Two for one: propylene carbonate co-solvent for high performance aqueous zinc-ion batteries – remedies for persistent issues at both electrodes

Abstract

Aqueous rechargeable zinc-ion batteries are attractive for large-scale energy storage applications. However, challenges such as the dendritic growth of zinc, structural degradation and dissolution of oxide cathodes, and poor coulombic efficiencies (CEs) limit their scope. While organic co-solvents and additives in low concentration Zn²⁺-ion electrolytes have had some success in redressing these issues, their efficacy is tempered by them being required in large amounts which reduces key electrolyte features such as electrical conductivity.
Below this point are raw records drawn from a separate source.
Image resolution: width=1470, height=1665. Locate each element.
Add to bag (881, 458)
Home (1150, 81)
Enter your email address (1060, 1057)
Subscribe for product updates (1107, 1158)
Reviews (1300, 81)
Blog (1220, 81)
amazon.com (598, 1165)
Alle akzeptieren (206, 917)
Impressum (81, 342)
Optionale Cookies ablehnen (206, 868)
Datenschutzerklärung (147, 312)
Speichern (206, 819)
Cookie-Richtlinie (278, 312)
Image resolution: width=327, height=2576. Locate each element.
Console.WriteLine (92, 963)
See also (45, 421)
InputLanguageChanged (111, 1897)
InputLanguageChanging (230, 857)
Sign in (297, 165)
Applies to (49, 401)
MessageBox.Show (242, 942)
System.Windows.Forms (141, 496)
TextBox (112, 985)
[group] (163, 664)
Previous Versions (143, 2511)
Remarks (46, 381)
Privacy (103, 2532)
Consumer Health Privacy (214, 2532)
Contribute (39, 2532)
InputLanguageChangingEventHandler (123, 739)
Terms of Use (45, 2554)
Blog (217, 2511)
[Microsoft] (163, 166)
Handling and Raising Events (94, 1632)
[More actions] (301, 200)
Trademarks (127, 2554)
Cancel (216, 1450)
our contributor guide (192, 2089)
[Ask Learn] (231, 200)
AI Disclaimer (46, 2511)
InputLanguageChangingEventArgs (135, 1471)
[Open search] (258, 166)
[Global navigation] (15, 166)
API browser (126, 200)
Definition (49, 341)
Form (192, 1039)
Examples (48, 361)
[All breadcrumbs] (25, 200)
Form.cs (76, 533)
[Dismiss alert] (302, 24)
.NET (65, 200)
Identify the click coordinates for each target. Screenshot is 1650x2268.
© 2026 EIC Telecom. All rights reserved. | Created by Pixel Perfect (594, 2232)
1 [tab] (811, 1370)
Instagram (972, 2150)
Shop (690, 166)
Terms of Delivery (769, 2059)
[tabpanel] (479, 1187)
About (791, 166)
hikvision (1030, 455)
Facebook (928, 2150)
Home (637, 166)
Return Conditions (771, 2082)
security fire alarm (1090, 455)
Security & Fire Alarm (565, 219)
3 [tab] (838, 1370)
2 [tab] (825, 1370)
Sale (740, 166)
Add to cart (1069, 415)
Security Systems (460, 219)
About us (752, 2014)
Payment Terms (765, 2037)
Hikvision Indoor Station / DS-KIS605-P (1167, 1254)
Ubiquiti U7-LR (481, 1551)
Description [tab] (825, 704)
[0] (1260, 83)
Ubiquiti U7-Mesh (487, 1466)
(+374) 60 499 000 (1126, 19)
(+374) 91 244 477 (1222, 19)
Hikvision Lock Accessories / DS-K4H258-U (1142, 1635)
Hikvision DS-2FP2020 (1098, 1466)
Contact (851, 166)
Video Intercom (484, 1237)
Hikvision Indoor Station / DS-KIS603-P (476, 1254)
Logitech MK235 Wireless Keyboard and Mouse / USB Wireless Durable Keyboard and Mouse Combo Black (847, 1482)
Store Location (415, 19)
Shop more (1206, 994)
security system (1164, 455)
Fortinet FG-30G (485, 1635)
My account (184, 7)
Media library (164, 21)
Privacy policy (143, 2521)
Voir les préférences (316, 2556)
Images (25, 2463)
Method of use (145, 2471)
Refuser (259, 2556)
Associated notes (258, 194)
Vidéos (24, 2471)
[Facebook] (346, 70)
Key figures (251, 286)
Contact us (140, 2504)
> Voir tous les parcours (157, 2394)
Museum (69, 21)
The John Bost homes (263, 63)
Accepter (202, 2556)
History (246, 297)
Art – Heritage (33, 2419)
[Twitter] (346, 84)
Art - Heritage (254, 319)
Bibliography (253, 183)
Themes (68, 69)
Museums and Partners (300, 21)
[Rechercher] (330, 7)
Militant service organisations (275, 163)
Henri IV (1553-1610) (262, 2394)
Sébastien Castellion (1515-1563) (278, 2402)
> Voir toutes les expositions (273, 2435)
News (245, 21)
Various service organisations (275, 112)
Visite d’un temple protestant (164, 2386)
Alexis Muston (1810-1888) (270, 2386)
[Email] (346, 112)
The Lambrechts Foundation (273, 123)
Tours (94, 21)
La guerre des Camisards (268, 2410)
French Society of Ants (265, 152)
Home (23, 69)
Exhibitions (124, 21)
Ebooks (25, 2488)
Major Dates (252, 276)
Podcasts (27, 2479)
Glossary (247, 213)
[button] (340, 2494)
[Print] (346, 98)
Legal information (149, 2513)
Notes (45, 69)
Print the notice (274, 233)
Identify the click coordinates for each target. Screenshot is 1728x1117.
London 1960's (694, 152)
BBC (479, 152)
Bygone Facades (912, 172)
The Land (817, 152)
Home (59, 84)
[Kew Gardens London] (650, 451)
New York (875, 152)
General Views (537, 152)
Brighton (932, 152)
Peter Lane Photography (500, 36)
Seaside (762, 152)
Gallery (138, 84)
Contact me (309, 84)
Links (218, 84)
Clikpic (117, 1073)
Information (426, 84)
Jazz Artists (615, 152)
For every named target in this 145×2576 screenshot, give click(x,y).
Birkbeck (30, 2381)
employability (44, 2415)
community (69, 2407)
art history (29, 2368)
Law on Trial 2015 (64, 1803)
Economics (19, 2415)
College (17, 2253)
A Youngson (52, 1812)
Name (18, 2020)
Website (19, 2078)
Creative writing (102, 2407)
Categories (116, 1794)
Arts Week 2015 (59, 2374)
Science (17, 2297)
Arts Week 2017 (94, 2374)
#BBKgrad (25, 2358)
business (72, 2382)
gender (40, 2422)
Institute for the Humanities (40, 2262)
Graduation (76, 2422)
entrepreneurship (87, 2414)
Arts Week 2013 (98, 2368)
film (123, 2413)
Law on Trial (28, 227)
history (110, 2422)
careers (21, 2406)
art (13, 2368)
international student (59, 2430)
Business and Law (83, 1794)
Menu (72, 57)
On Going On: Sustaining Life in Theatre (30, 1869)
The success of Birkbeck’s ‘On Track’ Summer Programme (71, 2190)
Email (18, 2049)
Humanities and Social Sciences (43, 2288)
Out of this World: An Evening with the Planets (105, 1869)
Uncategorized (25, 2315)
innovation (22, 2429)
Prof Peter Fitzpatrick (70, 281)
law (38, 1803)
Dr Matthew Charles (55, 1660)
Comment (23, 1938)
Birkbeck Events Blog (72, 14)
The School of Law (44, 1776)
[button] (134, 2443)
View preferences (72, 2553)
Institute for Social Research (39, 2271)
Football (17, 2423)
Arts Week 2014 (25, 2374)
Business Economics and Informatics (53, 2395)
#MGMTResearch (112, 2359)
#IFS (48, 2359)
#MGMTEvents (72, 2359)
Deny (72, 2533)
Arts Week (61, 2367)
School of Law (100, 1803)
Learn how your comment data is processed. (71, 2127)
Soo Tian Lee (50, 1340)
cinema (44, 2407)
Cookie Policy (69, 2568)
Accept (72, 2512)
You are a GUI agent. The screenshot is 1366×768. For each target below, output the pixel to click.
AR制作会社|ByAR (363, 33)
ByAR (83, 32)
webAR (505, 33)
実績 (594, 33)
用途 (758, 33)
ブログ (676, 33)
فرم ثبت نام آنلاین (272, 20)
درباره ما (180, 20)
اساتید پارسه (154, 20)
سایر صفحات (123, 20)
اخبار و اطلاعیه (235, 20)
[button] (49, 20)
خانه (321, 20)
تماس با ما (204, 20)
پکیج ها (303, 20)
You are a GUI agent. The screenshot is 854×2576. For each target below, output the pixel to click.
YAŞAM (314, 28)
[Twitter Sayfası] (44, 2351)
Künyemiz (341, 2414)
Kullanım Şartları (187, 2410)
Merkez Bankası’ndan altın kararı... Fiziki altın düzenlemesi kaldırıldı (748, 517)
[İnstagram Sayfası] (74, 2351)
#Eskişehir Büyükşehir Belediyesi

Herein, we report a significant enhancement in battery characteristics upon the introduction of the highly polar propylene carbonate (PC) which imparts its dual-functionality – it suppresses water-derived parasitic reactions occurring at both the Zn anode and the V₂O₅ cathode. Upon a small addition of PC (≤20 wt%) in 1 M zinc triflate electrolyte, water molecules solvating Zn²⁺-ions are shown to be partly replaced by the carbonate and the triflate anions, as evidenced by spectroscopic and molecular dynamics simulation studies. Subsequently, the PC and triflate anion get electrochemically reduced to form a ZnF₂-rich solid-electrolyte interphase, resulting in a stable zinc plating/stripping process in Zn|Cu cells for 700 cycles with CEs of ∼99.3%. The highly basic carbonyl oxygen of PC is shown to strongly interact with water molecules, which in turn suppresses the dissolution of the cathode, enabling exceptional capacities of ∼300 mA h g⁻¹ over 900 cycles at 1 A g⁻¹.